It's that time of year again and in this instructable I am going to show you how to make a lovely decorative gift jar that doubles as a festive night light.
The jar it self makes a great gift but also makes for a great way of "presenting" another gift.
Its really simple but can look really great.
Lets get started.
Step 1: What You'll Need
A glass jar.
Polymer clay. I'm using the glittery type and gold. depending on the size of the jar you may need more than one block of whatever colour you are making the "box"
an L.E.D. tea light
A present to put in it?
Acrylic cutting sheet to work on (i got mine from a pound shop in the kitchen section)
Baking tray (one that you dont intend to use for baking again or line it with tinfoil)
I'm using specific tools but really all you need is something to roll the polymer clay flat with and something to cut it neatly. With the exception of the roller I got everything from a pound shop.
Step 2: Covering the Jar
Take your clay and roll it out into long flat piece.
Trim off one of the edges and line it up with the uppermost edge of the jar.
Roll the clay around the jar until it meats at both ends.
Trim off any overlap and merge the ends together.
If you have any gaps at the bottom just patch it up with another piece.
Smooth the Jar over the uppermost curve of the jar BUT not over the screw lid bevels as this will hinder putting the lid back on.
Turn it upside down and fold the excess over the base of the jar.(Note: this step is only necessary if you intend to use it as a gift jar and dont want anyone to see inside)
Trim off any excess and smooth it out.
DON'T COVER THE LID STRAIGHT AWAY. you are going to have some extra clay left over from the next bit that you may need to cover the lid.
Step 3: Cutting Out Light Holes
Using your craft knife cut out some decorative shapes.
I opted for snowflakes but you can do any shapes you want.
The more shapes you cut out the more light from the tea light will be seen but you will see more of whats inside if you intend to use it as a gift jar (you can get around this by just wrapping the gift in tissue paper to help hide it)
After cutting out your shapes you may want to give the jar a light roll to smooth out any finger prints or bumps that may have formed.
Step 4: Covering the Lid
Roll out whats left of your clay into a section big enough for your lid
Place the lid in e center and fold the extra up around the sides.
Trim off the extra.
You can smooth the edges to go over the lip of the lid but be careful not to go right over or you will hinder the getting the lid back on the jar.
Place the lid on the jar and screw it on lightly
Step 5: The Ribbon and Bow
Take the clay you are going to use for the bow and roll it into a long strip and flatten it out making sure it is long enough to go from the bottom of your jar right over the top and to the bottom again plus a little extra.
Using a pizza cutter is an easy way to get nice straight edges.
Lay your strip over the top of your jar with the lid on making sure to avoid any of the light holes you have cut out.

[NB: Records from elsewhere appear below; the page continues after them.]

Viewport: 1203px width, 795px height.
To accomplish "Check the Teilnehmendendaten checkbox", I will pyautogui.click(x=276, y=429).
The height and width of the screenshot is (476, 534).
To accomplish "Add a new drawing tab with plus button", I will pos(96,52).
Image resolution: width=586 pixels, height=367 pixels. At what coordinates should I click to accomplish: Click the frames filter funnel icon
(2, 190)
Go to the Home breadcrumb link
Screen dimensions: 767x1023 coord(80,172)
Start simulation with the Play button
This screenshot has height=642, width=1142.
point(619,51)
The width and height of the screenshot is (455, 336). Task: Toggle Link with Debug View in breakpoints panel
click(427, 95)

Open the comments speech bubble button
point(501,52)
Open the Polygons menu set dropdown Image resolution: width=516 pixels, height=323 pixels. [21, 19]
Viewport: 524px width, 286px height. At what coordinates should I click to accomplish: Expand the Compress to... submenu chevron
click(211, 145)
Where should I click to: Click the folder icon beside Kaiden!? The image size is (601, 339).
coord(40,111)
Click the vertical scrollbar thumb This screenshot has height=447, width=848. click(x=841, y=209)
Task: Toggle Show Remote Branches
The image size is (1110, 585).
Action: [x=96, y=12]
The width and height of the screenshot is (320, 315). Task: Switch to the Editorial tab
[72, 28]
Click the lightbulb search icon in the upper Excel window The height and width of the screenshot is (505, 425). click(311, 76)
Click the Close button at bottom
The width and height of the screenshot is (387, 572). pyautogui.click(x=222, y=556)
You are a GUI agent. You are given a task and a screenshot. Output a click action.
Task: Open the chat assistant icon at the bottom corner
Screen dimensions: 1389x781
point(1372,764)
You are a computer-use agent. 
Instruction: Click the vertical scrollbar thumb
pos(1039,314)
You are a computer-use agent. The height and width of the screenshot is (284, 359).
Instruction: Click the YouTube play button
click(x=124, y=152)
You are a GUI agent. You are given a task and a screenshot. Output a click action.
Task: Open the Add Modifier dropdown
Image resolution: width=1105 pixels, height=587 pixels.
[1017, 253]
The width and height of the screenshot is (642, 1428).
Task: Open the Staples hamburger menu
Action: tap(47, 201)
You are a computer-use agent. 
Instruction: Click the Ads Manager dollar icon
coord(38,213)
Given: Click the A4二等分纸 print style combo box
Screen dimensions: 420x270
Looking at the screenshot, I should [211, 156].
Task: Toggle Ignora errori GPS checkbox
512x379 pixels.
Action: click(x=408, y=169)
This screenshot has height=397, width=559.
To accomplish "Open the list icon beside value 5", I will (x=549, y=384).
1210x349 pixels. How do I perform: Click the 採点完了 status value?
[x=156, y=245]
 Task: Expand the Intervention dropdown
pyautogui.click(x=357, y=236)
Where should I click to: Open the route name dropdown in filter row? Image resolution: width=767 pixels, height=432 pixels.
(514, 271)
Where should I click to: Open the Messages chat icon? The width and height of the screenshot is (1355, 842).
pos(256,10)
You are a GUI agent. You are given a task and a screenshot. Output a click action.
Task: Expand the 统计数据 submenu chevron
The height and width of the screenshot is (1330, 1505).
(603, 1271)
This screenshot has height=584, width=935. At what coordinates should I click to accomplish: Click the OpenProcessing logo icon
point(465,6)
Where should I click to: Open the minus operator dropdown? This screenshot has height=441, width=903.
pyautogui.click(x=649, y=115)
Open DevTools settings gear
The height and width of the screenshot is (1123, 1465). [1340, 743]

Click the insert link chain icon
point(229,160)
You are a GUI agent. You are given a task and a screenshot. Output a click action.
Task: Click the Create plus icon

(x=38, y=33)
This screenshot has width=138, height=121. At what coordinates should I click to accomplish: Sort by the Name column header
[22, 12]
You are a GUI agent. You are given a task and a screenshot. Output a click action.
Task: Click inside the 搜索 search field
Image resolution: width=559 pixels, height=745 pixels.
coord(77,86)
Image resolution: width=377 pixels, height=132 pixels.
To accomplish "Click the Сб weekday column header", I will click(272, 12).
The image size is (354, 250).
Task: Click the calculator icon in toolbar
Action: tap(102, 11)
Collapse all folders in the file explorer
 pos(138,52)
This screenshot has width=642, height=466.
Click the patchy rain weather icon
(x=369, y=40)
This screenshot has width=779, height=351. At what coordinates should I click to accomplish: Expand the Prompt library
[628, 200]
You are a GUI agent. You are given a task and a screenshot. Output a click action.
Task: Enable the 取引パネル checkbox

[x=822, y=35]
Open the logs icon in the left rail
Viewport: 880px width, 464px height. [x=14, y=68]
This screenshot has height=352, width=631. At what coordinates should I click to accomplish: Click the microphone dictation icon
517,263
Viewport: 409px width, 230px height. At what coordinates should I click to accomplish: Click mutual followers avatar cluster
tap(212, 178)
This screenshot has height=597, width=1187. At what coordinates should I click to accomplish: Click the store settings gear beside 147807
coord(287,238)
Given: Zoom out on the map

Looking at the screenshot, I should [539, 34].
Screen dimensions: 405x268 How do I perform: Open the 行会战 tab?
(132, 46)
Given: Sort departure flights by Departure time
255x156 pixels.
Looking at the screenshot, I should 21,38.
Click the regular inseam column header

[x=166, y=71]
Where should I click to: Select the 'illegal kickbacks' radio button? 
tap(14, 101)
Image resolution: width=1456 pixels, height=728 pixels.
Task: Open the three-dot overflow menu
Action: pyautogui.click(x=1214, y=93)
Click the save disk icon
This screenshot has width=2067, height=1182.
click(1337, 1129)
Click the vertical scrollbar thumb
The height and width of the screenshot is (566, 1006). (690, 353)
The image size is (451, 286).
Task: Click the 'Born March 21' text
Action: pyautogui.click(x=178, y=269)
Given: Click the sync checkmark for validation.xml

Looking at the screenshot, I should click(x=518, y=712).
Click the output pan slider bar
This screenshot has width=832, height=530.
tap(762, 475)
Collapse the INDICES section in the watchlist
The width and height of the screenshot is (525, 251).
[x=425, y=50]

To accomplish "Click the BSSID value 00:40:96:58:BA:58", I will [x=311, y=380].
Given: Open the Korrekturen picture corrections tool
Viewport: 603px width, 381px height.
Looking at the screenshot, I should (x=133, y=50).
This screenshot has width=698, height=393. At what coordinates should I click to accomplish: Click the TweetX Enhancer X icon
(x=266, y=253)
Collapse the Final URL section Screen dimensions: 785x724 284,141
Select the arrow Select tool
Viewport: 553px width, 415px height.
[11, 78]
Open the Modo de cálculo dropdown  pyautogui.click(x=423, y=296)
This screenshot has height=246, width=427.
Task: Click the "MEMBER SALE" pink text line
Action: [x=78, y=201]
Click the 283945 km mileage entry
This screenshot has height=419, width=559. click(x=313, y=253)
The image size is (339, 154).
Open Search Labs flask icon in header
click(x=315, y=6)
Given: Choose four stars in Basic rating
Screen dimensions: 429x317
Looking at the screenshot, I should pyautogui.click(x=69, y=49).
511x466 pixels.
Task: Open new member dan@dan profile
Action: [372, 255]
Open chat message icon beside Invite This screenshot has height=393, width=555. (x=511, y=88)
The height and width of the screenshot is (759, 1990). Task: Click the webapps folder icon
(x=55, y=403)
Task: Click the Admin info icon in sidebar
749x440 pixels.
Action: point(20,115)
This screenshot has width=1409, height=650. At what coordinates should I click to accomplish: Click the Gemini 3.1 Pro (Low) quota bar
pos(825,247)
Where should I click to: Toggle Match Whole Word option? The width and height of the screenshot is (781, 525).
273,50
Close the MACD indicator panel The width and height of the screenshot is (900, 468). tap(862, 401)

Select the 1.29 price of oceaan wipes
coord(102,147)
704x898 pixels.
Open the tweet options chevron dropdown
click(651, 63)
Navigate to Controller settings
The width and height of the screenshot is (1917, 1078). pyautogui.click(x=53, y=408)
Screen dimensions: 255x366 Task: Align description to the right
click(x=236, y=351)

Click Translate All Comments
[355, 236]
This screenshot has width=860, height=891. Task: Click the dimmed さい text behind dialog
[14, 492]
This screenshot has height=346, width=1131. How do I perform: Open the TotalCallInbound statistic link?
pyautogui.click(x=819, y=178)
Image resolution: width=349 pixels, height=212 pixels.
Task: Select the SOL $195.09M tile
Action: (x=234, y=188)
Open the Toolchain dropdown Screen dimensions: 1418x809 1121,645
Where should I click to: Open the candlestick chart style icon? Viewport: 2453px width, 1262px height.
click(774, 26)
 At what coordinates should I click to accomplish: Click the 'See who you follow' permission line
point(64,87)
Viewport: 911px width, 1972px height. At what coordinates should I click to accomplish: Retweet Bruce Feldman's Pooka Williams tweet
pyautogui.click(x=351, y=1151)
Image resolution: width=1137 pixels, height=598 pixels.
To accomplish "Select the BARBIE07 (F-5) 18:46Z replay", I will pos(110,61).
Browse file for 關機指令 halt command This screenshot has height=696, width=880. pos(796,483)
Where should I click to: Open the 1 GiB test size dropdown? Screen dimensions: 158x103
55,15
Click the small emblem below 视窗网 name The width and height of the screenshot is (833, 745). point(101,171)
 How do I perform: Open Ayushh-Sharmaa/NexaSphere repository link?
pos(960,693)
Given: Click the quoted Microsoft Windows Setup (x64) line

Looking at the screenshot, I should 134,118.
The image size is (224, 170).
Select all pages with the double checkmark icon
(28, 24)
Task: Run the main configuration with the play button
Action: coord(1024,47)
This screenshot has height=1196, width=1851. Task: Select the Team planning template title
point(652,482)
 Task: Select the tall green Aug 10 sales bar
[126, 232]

Fold the extra under and trim it off.
Repeat for the other ribbon.
Using your craft knife cut the clay between the jar and lid.
Take a shorter strip of clay and cut a small wedge from the end and place it with the un-cut edge where the two ribbons overlap and repeat going the other way.
Take a slightly thicker strip of clay and fold the edges into the middle being careful not to flatten out the loops.
Pinch in the middle and you can shape the "bows" a bit.
Take a small rectangle of clay and wrap it around the center of the bow and place the whole thing on top of the ribbon over lap.
Place the jar and lid separately onto your baking tray and bake it as per the instructions on your polymer clay.
Step 6: Finished!
And you're done!
Pop a gift in it and put it under the tree or just pop an electric tea light in it.
This can be done with smaller jars as just gift jars but they still look incredibly decorative.
I hope you enjoyed this instructable and as always, thoughts, comments and even photos of your own Gift jars are welcome in the comments section below.